=== Your objective ===
Extract from the material below, word for word, every line starting with the one that contains "Leadership list item" and continuing through the end of the material.

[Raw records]
═══

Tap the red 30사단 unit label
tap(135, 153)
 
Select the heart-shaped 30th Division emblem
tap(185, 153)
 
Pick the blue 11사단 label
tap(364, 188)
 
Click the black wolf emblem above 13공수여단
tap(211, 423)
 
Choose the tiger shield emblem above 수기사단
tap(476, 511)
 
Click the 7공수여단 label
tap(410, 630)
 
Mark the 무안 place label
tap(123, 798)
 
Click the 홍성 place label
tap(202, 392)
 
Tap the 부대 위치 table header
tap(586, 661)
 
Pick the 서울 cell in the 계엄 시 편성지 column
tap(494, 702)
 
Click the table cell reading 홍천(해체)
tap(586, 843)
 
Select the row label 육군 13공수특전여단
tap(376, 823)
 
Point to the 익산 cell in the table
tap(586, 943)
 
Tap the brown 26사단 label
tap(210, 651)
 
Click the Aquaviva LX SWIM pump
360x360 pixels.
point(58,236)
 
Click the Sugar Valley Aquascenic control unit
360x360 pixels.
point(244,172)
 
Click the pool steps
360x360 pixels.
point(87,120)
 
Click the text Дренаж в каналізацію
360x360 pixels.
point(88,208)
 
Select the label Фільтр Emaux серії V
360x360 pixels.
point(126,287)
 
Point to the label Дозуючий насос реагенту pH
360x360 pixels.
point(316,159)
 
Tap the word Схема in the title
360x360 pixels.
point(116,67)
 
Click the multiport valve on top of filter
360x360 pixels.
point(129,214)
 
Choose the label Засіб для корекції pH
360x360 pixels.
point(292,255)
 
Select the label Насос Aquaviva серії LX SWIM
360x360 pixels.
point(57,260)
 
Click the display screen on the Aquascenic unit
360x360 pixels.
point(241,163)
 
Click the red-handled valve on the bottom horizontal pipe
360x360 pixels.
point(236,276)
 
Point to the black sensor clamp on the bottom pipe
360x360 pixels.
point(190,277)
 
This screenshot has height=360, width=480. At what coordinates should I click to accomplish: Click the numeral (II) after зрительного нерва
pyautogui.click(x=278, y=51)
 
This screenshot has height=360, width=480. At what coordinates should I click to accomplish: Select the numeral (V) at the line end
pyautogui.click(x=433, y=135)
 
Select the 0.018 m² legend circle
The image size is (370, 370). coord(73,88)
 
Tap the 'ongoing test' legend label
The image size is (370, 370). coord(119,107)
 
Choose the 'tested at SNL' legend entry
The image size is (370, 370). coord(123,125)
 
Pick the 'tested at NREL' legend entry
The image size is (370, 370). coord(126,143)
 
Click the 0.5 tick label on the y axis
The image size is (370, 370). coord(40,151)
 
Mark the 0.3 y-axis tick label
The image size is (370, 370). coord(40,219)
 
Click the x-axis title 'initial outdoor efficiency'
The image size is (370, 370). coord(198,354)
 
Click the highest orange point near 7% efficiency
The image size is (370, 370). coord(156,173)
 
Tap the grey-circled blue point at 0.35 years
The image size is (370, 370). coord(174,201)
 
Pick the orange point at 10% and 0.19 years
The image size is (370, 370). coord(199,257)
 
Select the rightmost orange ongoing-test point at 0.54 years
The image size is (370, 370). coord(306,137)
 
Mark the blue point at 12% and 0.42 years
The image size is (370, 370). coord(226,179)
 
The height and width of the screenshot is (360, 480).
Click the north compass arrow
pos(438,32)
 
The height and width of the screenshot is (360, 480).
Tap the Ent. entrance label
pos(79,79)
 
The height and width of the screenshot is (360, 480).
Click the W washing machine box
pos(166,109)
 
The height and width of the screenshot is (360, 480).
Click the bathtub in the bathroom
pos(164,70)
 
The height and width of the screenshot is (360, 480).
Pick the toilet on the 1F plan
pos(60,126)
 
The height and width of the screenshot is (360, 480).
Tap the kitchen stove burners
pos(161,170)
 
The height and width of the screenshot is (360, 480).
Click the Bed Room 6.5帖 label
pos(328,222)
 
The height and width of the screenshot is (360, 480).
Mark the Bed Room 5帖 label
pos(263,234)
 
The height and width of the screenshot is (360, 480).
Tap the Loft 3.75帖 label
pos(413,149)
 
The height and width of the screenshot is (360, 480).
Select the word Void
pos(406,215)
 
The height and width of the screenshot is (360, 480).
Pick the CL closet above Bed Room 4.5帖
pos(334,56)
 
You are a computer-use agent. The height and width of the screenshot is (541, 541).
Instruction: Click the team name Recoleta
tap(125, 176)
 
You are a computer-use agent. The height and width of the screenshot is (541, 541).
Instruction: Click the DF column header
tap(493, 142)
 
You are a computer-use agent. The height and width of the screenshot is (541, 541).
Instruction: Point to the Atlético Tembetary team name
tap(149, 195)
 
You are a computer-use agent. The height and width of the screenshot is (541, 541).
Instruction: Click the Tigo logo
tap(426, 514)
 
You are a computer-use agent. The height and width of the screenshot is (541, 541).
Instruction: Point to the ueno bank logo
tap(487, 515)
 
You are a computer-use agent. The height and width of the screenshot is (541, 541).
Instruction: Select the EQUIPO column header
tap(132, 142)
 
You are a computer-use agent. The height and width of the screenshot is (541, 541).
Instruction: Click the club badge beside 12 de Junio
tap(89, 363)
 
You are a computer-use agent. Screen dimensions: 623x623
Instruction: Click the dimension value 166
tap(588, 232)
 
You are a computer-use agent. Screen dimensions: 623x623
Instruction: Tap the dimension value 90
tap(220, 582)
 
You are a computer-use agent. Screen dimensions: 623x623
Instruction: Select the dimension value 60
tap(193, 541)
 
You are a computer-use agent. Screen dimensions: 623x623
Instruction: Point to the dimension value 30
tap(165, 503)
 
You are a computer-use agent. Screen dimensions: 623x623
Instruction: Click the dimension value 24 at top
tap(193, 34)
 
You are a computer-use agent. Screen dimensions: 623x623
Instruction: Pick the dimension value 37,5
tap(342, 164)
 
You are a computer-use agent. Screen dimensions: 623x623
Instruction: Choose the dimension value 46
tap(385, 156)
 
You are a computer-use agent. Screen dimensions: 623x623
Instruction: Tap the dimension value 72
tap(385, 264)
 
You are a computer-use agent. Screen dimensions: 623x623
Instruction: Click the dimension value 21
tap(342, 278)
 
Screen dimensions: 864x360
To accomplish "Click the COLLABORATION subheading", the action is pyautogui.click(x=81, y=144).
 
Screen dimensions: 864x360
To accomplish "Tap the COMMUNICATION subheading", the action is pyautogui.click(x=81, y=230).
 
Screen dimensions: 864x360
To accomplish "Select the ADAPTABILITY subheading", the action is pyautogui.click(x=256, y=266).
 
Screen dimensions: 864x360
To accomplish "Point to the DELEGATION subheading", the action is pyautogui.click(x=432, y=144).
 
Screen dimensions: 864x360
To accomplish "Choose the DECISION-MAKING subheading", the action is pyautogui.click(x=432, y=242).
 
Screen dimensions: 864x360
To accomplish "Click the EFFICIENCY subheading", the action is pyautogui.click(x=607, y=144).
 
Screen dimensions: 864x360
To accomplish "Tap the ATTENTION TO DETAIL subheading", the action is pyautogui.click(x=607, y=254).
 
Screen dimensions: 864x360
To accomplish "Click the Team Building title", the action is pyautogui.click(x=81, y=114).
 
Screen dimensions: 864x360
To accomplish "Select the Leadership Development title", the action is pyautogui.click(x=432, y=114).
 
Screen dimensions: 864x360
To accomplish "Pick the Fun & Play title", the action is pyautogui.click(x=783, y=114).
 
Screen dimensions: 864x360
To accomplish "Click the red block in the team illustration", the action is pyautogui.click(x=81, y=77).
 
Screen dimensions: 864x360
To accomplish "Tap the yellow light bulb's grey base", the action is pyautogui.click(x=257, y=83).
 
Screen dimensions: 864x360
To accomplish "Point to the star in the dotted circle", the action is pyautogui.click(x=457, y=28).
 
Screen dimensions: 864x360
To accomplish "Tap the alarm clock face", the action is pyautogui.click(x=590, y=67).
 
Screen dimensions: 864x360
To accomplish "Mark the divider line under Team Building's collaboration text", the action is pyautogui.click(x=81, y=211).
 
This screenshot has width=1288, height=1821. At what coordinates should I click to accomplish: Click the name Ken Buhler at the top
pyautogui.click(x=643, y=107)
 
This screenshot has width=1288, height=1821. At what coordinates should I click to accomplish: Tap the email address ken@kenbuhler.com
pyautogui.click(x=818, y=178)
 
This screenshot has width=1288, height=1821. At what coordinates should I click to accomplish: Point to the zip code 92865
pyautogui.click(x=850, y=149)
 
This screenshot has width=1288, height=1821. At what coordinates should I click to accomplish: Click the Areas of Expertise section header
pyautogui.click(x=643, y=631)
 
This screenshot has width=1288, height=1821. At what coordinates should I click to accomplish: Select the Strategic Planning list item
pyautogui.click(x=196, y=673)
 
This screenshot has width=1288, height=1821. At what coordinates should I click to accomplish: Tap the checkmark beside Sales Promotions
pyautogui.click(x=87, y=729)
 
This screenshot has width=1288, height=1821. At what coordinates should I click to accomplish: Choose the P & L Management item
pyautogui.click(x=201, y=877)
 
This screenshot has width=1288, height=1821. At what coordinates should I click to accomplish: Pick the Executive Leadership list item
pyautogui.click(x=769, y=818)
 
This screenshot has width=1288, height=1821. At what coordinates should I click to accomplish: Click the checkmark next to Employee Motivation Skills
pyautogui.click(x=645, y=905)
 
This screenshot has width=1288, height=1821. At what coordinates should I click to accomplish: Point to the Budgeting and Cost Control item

═══

=== Exercise answer ===
This screenshot has width=1288, height=1821. At what coordinates should I click to accomplish: Pick the Executive Leadership list item
pyautogui.click(x=769, y=818)
 
This screenshot has width=1288, height=1821. At what coordinates should I click to accomplish: Click the checkmark next to Employee Motivation Skills
pyautogui.click(x=645, y=905)
 
This screenshot has width=1288, height=1821. At what coordinates should I click to accomplish: Point to the Budgeting and Cost Control item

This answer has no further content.